## SELECTED EXTRACT
★ ★ ★

# Tuesday Already ?



## sawhorseray (Jul 19, 2022)

There I was sitting at the bar staring at my drink when a large, trouble-making biker steps up next to me, grabs my drink and gulps it down in one swig.

“Well, whatcha' gonna do about it?" he says, menacingly, as I burst into tears.

"Come on, man," the biker says, "I didn't think you'd CRY. I can't stand to see a man crying."

"This is the worst day of my life," I say.

"I'm a complete failure. I was late to a meeting and my boss fired me.

When I went to the parking lot, I found my car had been stolen and I don't have any insurance.

I left my wallet in the cab I took home. I found my wife with another man... and then my dog bit me."

"So I came to this bar to work up the courage to put an end to it all, I buy a drink,

I drop a capsule in and sit here watching the poison dissolve;

and then you show up and drink the whole damn thing!

"But, Hell, enough about me, how are you doing?


----------



## tbern (Jul 19, 2022)

LOL,Enjoyed them!!


----------



## Winterrider (Jul 19, 2022)

Those are great Ray. . .


----------



## GaryHibbert (Jul 19, 2022)

Really good batch today, Ray.
The list of things mother said, I've heard my folks say every one of them except for Time Travel.  Dad never bothered with the warning.

★ ★ ★

## DATA

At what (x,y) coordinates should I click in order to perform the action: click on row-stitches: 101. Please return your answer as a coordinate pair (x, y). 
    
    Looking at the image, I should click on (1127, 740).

★ ★ ★

## YOUR OBJECTIVE
Summarize the forum thread above in two sentences.

## COMPLETED EXERCISE
In the thread, sawhorseray posts a joke in which a biker gulps down the narrator's drink, the narrator bursts into tears and lists a day of misfortunes, then reveals the drink held dissolving poison and asks how the biker is doing. The other posters praise the jokes, and GaryHibbert adds that his folks said every item on the list of things mother said except Time Travel.